The stories in the book are not about India’s greatest scientific accomplishments. Nor do they represent any spectacular scientific breakthroughs. Most of them involve only incremental innovations, indigenisation, and technology development and application. And yet each of these has had a profound impact on the country’s progress, and are good descriptions of how science has contributed to society and economy, and helped improve the quality of life.
In the process, some of these innovations have triggered huge commercial successes as well. The laser-based diamond cutting machine, for example, has ensured that India now accounts for more than 70 per cent of the global share in cutting and polishing of diamonds. The first laser machines were introduced in Surat only in 1991 and now the city has more than 12,000 laser units operating. In 2016, export of cut and polished diamonds earned India USD 16.91 billion, which was more than 52 per cent of India’s entire gems and jewellery exports.
Similar is the story of Shanta Biotechnics, which pioneered recombinant DNA technology in India with active support from public research institutions like Centre for Cellular and Molecular Biology in Hyderabad. Its affordable Hepatitis B vaccine — marketed at Rs 50 in 1997 when some multi-national companies were selling them at Rs 750-850 — was a game-changer. In just about 15 years, the company’s values had risen so much that it was acquired by Sanofi Aventis for USD 784 million in 2013.
“The book is not about scientific discoveries or achievements. It is more about how science has touched the lives of the common people in India, and has improved general well-being. In each of the stories, the public connect of science is evident,” said L S Shashidhara of Indian Institute of Science Education and Research, Pune, who is also the vice-president of INSA.
“Sometimes there are questions about what has public science in India has done, what value has it added to the country. This book will hopefully answer some of those kind of questions,” he said.
Some of the stories in the book are well-known, like the story of Amul which revolutionised milk production and distribution, the IT revolution, the generic drug industry, or the global patent battle over basmati which India managed to win by employing DNA fingerprinting technology.

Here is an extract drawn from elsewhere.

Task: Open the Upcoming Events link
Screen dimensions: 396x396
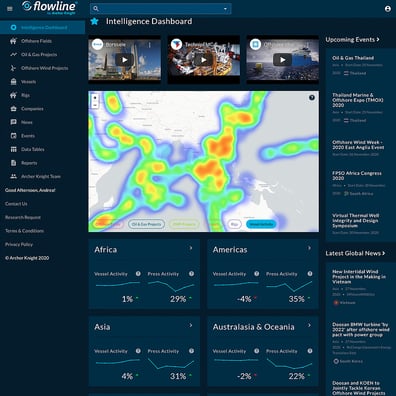Action: pos(352,39)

Some others are relatively unknown stories like that of the blood bags developed by the Sree Chitra Tirunal Institute for Medical Sciences and Technology in Kerala in the 1980s. Before the advent of blood bags, blood used to be stored in bottles, which was unhygienic, the source of multiple infections, and prone to breakages. Penpol, the company which produces and markets these blood bags, now accounts for 38 per cent of the global production.
Similarly, a diagnostic kit developed by Chennai-based Central Institute of Brackishwater Aquaculture to detect viruses that bring diseases to shrimp farms, has revived the shrimp farming industry in Tamil Nadu, an important source of livelihood for many coastal farmers.
Though the stories in the book deal mainly with publicly funded scientific research, the contributions made by private industry, either on their own or in collaboration with public institutions, have also been acknowledged.